To articulate the past historically does not mean to recognize it “the way it really was”. … It means to seize hold of a memory as it flashes up at a moment of danger.
Walter Benjamin, Thesis on the Philosophy of History
Human cognition tends to simplicity, to clean surfaces marked by types, classes, with readable relations of interaction between them. Though not intrinsically problematic, it becomes so when our understanding is taken for reality, when our cognitive maps and the practices they inspire force reality into correspondence with what we imagine and desire.
History and the social sciences are notoriously guilty in this regard. The consequence is that “the confusion, flux, and tumultuous contingency experienced by the historical actors, let alone the ordinary by-standers” are given little or no notice.(134) Happenstance, accident, ignorance and the unintended are substituted by narratives with clearly identified agents whose acts fall within event-series with clear causal sequences. But the order thereby engendered is a retrospective one, and illusory.
“The historical fact of the French Revolution has, understandably, recast virtually all of French eighteenth-century history as leading inexorably to 1789. The Revolution was not a single event but a process; it was contingent on weather, crop failures, and the geography and demography of Paris and Versailles far more than on the ideas scribbled by the philosophes. Those who stormed the Bastille to free prisoners and seize arms could not possibly have known (much less intended) that they would bring down the monarchy and aristocracy, let alone that they were participating in what later would come to be known as the “the French Revolution”.”(135)

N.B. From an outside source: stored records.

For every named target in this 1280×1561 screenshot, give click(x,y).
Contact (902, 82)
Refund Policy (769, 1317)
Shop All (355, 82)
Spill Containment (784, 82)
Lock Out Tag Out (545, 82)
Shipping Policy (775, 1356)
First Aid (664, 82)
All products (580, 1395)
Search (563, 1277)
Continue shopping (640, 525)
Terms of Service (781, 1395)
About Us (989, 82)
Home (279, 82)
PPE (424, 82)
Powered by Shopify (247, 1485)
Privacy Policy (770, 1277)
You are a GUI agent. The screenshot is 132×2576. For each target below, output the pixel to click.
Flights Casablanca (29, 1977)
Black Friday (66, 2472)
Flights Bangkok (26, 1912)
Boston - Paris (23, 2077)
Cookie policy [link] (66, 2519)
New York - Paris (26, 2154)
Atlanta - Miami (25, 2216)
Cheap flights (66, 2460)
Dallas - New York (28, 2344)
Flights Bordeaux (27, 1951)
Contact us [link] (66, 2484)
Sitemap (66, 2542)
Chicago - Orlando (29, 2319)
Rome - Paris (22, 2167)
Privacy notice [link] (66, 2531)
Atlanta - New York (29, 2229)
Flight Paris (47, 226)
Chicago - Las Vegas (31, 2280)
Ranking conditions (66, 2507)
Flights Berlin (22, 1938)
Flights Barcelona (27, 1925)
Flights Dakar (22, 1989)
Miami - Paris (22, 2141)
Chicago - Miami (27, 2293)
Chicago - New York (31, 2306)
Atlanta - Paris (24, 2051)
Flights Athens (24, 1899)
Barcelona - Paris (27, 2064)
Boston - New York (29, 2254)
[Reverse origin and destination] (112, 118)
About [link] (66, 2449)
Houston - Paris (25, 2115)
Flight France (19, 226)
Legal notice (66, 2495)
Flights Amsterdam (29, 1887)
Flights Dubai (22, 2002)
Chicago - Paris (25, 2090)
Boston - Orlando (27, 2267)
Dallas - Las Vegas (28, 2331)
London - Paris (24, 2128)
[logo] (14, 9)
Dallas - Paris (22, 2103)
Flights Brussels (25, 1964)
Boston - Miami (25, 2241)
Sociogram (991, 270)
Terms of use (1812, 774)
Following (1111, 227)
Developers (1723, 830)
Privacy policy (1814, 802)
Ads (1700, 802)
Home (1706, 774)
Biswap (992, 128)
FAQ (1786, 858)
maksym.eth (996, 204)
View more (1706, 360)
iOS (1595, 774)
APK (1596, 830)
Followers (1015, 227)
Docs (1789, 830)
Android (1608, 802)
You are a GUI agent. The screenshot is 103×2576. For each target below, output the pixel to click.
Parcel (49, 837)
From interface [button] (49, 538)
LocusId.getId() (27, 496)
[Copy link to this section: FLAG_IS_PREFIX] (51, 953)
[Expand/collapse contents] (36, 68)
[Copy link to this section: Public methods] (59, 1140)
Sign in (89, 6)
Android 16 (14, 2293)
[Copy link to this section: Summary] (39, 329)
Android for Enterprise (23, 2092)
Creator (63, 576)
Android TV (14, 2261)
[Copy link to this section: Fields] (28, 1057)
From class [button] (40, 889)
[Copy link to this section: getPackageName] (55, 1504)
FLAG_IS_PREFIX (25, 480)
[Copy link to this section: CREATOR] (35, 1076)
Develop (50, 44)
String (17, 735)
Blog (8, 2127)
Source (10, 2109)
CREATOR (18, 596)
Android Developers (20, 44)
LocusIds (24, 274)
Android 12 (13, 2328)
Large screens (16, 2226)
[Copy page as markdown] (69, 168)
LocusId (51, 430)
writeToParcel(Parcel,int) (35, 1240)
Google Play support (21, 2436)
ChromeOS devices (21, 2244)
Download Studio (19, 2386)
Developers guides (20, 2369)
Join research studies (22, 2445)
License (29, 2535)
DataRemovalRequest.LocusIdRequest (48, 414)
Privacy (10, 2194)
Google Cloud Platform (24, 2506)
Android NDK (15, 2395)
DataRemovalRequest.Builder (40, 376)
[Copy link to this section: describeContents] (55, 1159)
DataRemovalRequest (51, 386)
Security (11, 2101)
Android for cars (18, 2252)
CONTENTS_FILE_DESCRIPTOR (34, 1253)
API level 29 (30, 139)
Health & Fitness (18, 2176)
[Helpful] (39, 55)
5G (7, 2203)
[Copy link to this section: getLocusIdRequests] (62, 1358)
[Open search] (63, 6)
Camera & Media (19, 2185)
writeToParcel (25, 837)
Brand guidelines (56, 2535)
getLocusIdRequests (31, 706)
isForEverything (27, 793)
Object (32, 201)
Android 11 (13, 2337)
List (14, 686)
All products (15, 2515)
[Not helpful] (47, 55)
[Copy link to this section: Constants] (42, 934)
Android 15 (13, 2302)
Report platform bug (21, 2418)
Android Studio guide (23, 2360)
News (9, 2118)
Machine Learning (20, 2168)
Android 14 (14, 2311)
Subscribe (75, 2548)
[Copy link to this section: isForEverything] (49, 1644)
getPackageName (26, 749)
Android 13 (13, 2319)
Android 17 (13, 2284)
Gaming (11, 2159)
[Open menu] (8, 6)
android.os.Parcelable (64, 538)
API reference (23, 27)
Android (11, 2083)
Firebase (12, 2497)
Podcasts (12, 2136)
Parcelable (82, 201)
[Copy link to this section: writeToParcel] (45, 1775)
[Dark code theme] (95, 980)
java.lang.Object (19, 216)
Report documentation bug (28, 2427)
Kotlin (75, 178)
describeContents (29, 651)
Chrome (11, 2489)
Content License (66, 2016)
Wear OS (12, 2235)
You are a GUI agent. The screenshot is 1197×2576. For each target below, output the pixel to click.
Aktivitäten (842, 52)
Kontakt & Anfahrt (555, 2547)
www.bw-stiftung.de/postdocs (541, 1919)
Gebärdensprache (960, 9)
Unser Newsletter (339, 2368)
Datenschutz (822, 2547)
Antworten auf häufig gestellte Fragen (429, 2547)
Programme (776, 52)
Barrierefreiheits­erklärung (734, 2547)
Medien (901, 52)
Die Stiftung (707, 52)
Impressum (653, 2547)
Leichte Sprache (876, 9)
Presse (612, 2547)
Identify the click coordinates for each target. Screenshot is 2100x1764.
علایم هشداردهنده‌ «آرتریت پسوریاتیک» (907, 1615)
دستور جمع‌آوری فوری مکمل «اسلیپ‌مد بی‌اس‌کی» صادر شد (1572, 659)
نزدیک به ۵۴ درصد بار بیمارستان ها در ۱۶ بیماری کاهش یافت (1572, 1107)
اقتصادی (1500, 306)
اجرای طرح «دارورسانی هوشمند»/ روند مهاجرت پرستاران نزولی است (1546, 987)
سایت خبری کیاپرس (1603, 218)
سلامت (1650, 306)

The codification carried out by historical consciousness is false and is unjust towards those who experienced the events at the time.(135) More significantly, it obscures the fact that the condensation of historical events is, beyond any natural human proclivity, the result of “a political struggle with high stakes”.(137) For the “revolutionary politics” of the 20th century, this is nowhere more evident than in the telling of the Russian Revolution. Simplifying in turn, the Left would be seduced by a story of an organized event led by the foresight and courage of Lenin and the Bolsheviks, in opposition to the far more plural and confusing contingency of actors and events which the Bolsheviks were indeed finally to master, but never to lead. The radical contingency of events is “erased, the participants’ consciousness is flattened and too often inoculated with a preternatural knowledge of how things tuned out, and the tumult of different understandings and motives is stilled.”(136)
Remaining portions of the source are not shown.